==== Texto de origen

Lo primero en un plato así es pensarlo, imaginar qué texturas queremos y qué sabor exacto.  En mi caso, quería algo tradicional, así que me agencié unos apios, unas chalotas y vino blanco seco; arroz bomba (hay otra variantes propias para nuestro platajo, pero ni precio ni sabor hacen aconsejable su uso si no somos fundamentalistas del risotto; pero si lo somos, no sé qué hacemos leyendo esto); langostinos de los apañaos (es decir no esa cosa rosácea que nos venden en esos supermercados que tanto proliferan  por nuestros alrededores), fondo de chocos, queso parmesano, mantequilla (no margarina ni manteca colorá ni similares) y harina para un detallito final.

La preparación es simple, nos marcamos un fondo con los chocos (como es básico y no tenemos espacio, no repito algo archiconocido), hacemos un sofrito con las chalotas y el apio añadiéndoles aceite de oliva y mantequilla, cuando el sofrito esté en el mejor momento de su fugaz vida le añadimos el vino blanco (me gusta más el Martini blanco seco, pero es más difícil de encontrar). Mientras, pelamos los langostinos, les quitamos la tripita y salteamos las cabezas,  las cáscaras y  los cuerpos serranos, y cuando las primeras estén más rojas que un guiri dormido en plena playa de Bolonia a las doce del mediodía en agosto, incorporamos el juguito a nuestro bello sofrito. Tiramos las cascaras y las cabezas (se pueden aprovechar, pero eso da para otra curiosa receta) y reservamos los cuerpecitos.

========
==== Datos mostrados

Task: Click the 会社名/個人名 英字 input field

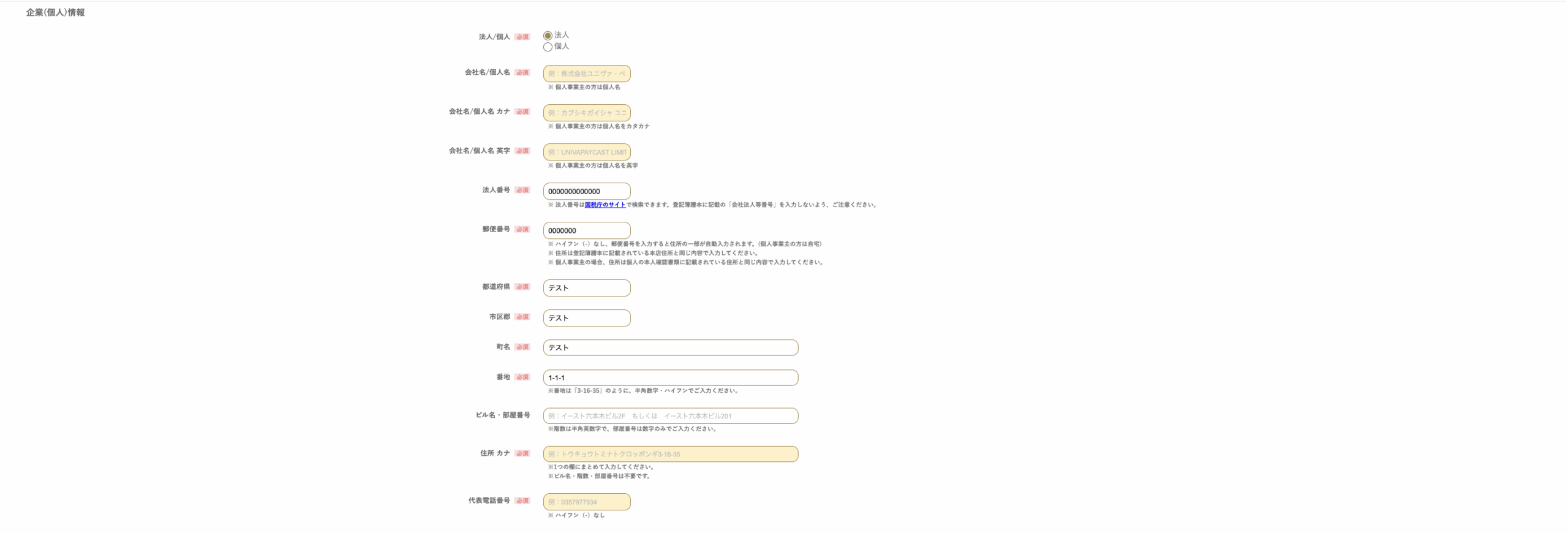Action: click(586, 152)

========

__Ejercicios__
1 > Reescribe como lista de pasos el párrafo de la receta que empieza con "La preparación es simple", conservando sus datos principales.
2 > Según la receta, ¿qué tipo de arroz se usa para el plato?
3 > Por favor, explica en una o dos oraciones por qué la receta no recomienda otras variedades de arroz.

__Respuestas por ejercicio__
1 >
- Preparar un fondo con los chocos.
- Hacer un sofrito con las chalotas y el apio, con aceite de oliva y mantequilla.
- Cuando el sofrito esté en su mejor momento, añadirle el vino blanco.
- Mientras tanto, pelar los langostinos y quitarles la tripita.
- Saltear las cabezas, las cáscaras y los cuerpos de los langostinos.
- Cuando las cabezas estén muy rojas, incorporar el jugo al sofrito.
- Tirar las cáscaras y las cabezas, y reservar los cuerpos.

2 > Arroz bomba.

3 > Las otras variedades no son aconsejables ni por su precio ni por su sabor, salvo para quien sea fundamentalista del risotto.